Every person I've ever met who owns a metal detecting sales shop makes more money selling detectors than he or she would EVER make finding goodies. The truth is, that I have only personally met 3 people who are actually "looking for money", as one nun put it to me. The rest seem to be like most of us, just out to find odd things from the past and a nice goodie now and then, and to have a little solitude and escape from the world's miseries and troubles and cares. In fact, psychologically, using metal detectors creates an air of tranquility, an occassional bright and happy moment, and (according to them) it instills a light form of self-hypnosis, much like when we drive our cars steering consciously, while we operate the foot-feed and gas pedal subconsciously and simultaneously..

IMHO (for whatever it is worth) White's Electronics and Minelab are the worst for misleading people in their ads for the average person to find gobs of treasure and that their detectors are so easy to use. Tesoro doesn't do it, and neither does Fisher and Garrett or all the European machines.. No wonder people stick such labels on us such as "scrounge", and "bum", and how about "lazy no-account who doesn't want to work"? It is those two types of ads that seem to mislead the public the most.
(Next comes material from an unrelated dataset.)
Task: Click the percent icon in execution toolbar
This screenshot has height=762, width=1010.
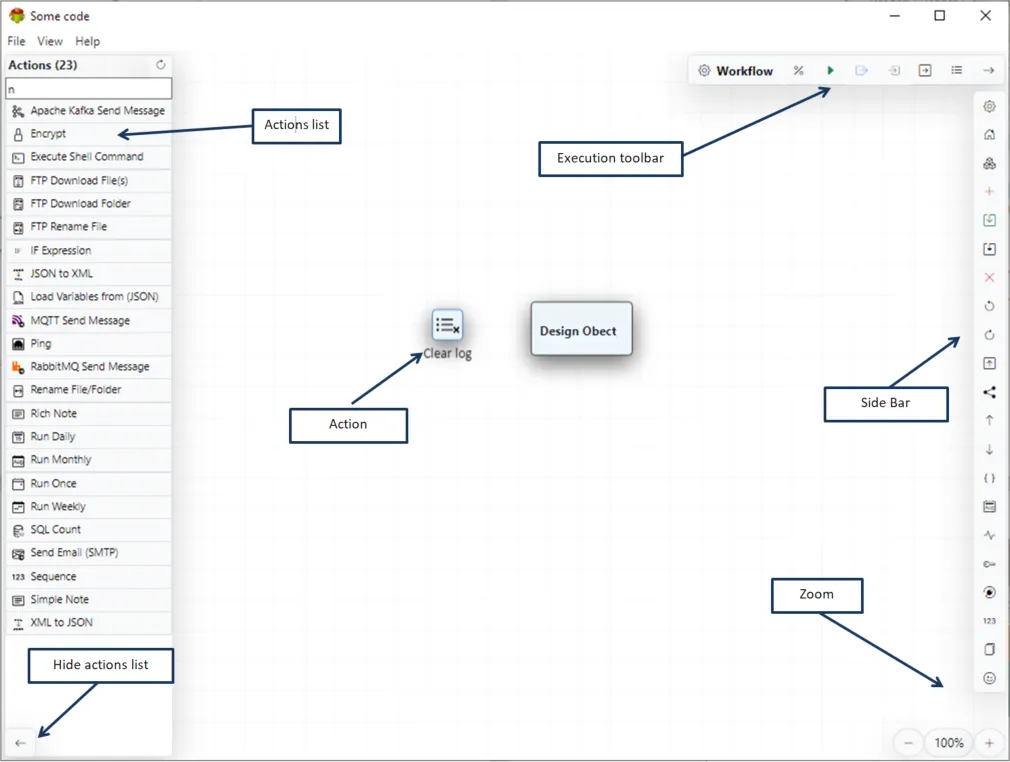Action: [x=798, y=71]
Since 1973 I have only found a bit over $10,000 in silver, gold, old coins, and clad. If I deduct the cost of all my metal detectors and gas money, etc, I basically have myself running ONLY 50% over the dotted line. At an average of 1 hour per week that works out to around $2.50 per hour.

REPAIRING metal detectors made me 1000% more than operating them as a hobby, per hour.

If a person invests the right money for certain types of hunting and looks for some SERIOUS treasure in prime areas, then that could be an entirely different scenario, but most people are more atuned to just finding an occupation in life that they like or can tolerate and investing their valuable work time earning a living at something more tangible than the dreams, hopes, whims, wishes, and fantasies that a normal detectorist involves himself or herself in.

Time for a good cup of chocolate and then maybe it's off to the wetlands and the river banks for some serious fishing lure hunting. I think I'll use one of my Compass detectors, they work the best.